Merkez Bankası’nın en son Lideri, genel şurada yaptığı konuşmada birinci bildirisini verdi. Ne dedi? Farklı hiçbir şey söylemedi. Halbuki Prof. Dr. Şahap Kavcıoğlu’nun gazetede yazı yazdığı devirdeki telaffuzlarına baktığınızda görüşleri değişikti.
Enflasyon düşmeden faizi düşürmeyeceklerini, sıkı para siyasetiyle durumu denetim edeceklerin, karar alımlarında bağımsız hareket içinde olacaklarını, enflasyon niyet de harekete geçeceklerini vurguladı.
Lakin köşesinde yazarken telaffuzları daha farklıydı. Enflasyonun bir sonuç olduğunu, üreten bir iktisat içerisinde kademeli olarak düşüşün mümkün olduğunu, paranın maliyetine atıfta bulunduğu, boşa harcanmış rezervi yanılgı olarak nitelendirdiğini biliyoruz.
Artık benim anlamadığım, farklılar olsa da, daha evvel ortaya koyduğu birçok görüşte hemfikir olduğumuz yanlar varken, birden teğe nasıl para siyasetçi haline dönüştüğü…

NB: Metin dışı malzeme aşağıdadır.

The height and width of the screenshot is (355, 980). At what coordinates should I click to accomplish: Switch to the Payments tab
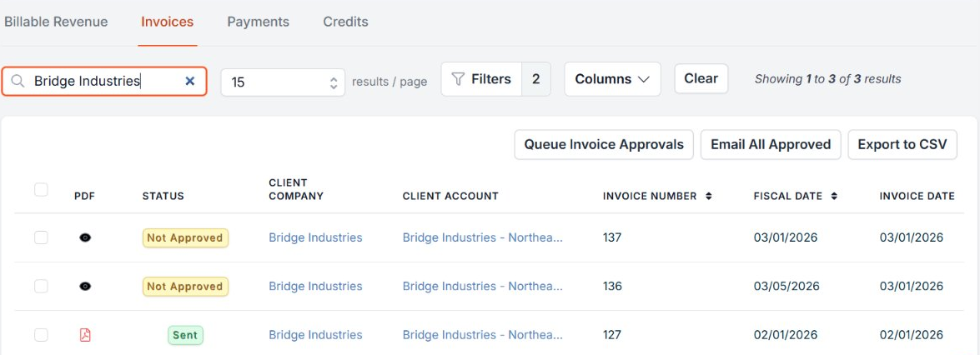pos(258,22)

Herkes genel konseydeki konuşmayı tekrar okusun ya da dinlesin. Kavcıoğlu ile Ağbal ortasında bir telaffuz farkı bulabilecek mi? Daha ileri gidelim. Kavcıoğlu ile Uysal ortasında bir ayrım görecek mi?
Enflasyonun bir sonuç olduğunu unutmuşçasına, siyaset faizini enflasyonun üzerinde tutacaklarını belirtiyor. Düşürmenin de, yükseltmenin de bir işe yaramayacağı noktaya getirildiğimizin farkındayız. Bu hoş.
Ancak telaffuzlar hala sayılar üzerinden yapılıyor. Yani birebir nakaratı dinlemeye devam ediyoruz. Ağbal vazifeye geldiğinde de altını çizdim. Dataları gerçeklerle örtüştürmediğimiz sürece ne prestij kazanılması, ne inanç oluşması ne de yapılanların sonuç vermesi mümkün değil.
TÜİK üzerinden gerçeklerle büsbütün ilgisini yitirmiş bir bilgi manzumesi içerisinde, maliyetlenmenin salt dolardaki yükselişten kaynaklandığını ima eden, siyaset faiziyle piyasa faizinin ayrışacağının izlerini veren yaklaşımla sonuç a-lı-na-maz.
Türkiye dövizden kaynaklanan ekstra bir maliyet ile karşı karşıya. Bu da söylendiği üzere derinliği olmayan ve büsbütün siyasi yaklaşımlardan kaynaklanan bir durum değil. Dövizdeki artışın temelinde bir yanda güvensizlik varsa, öte tarafta da döviz gereksiniminin şiddetlenmesine karşılık döviz yokluğu var.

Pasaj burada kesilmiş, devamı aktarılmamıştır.